▶ **Collected data**
◇ ◇ ◇ ◇ ◇ ◇ ◇
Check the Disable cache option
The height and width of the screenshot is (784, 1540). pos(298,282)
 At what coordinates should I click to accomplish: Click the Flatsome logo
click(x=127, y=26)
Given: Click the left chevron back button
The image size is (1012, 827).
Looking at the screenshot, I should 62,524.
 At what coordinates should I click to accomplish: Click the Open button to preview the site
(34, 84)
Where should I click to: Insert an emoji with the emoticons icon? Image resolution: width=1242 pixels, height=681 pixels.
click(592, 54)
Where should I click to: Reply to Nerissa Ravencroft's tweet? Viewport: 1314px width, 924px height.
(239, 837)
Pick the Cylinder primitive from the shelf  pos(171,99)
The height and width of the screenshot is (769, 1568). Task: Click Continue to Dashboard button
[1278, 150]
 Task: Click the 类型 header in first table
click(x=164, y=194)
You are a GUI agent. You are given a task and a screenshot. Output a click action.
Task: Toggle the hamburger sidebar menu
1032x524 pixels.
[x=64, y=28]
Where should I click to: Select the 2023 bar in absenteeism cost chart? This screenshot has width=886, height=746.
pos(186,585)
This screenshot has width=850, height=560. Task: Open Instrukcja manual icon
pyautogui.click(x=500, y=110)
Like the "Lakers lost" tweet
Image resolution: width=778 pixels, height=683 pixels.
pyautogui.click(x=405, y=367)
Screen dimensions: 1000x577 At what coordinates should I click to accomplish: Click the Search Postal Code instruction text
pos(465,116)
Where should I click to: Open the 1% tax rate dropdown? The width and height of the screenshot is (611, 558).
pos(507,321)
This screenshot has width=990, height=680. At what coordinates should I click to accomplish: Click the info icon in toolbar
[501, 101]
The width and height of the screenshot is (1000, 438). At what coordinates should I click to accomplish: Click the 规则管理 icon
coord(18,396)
◇ ◇ ◇ ◇ ◇ ◇ ◇
▶ **Exercise details**
When you output the entries, keep every line exactly as it appears above.

▶ **Answer section**
Check the Disable cache option
The height and width of the screenshot is (784, 1540). pos(298,282)
 At what coordinates should I click to accomplish: Click the Flatsome logo
click(x=127, y=26)
Given: Click the left chevron back button
The image size is (1012, 827).
Looking at the screenshot, I should 62,524.
 At what coordinates should I click to accomplish: Click the Open button to preview the site
(34, 84)
Where should I click to: Insert an emoji with the emoticons icon? Image resolution: width=1242 pixels, height=681 pixels.
click(592, 54)
Where should I click to: Reply to Nerissa Ravencroft's tweet? Viewport: 1314px width, 924px height.
(239, 837)
Pick the Cylinder primitive from the shelf  pos(171,99)
The height and width of the screenshot is (769, 1568). Task: Click Continue to Dashboard button
[1278, 150]
 Task: Click the 类型 header in first table
click(x=164, y=194)
You are a GUI agent. You are given a task and a screenshot. Output a click action.
Task: Toggle the hamburger sidebar menu
1032x524 pixels.
[x=64, y=28]
Where should I click to: Select the 2023 bar in absenteeism cost chart? This screenshot has width=886, height=746.
pos(186,585)
This screenshot has width=850, height=560. Task: Open Instrukcja manual icon
pyautogui.click(x=500, y=110)
Like the "Lakers lost" tweet
Image resolution: width=778 pixels, height=683 pixels.
pyautogui.click(x=405, y=367)
Screen dimensions: 1000x577 At what coordinates should I click to accomplish: Click the Search Postal Code instruction text
pos(465,116)
Where should I click to: Open the 1% tax rate dropdown? The width and height of the screenshot is (611, 558).
pos(507,321)
This screenshot has width=990, height=680. At what coordinates should I click to accomplish: Click the info icon in toolbar
[501, 101]
The width and height of the screenshot is (1000, 438). At what coordinates should I click to accomplish: Click the 规则管理 icon
coord(18,396)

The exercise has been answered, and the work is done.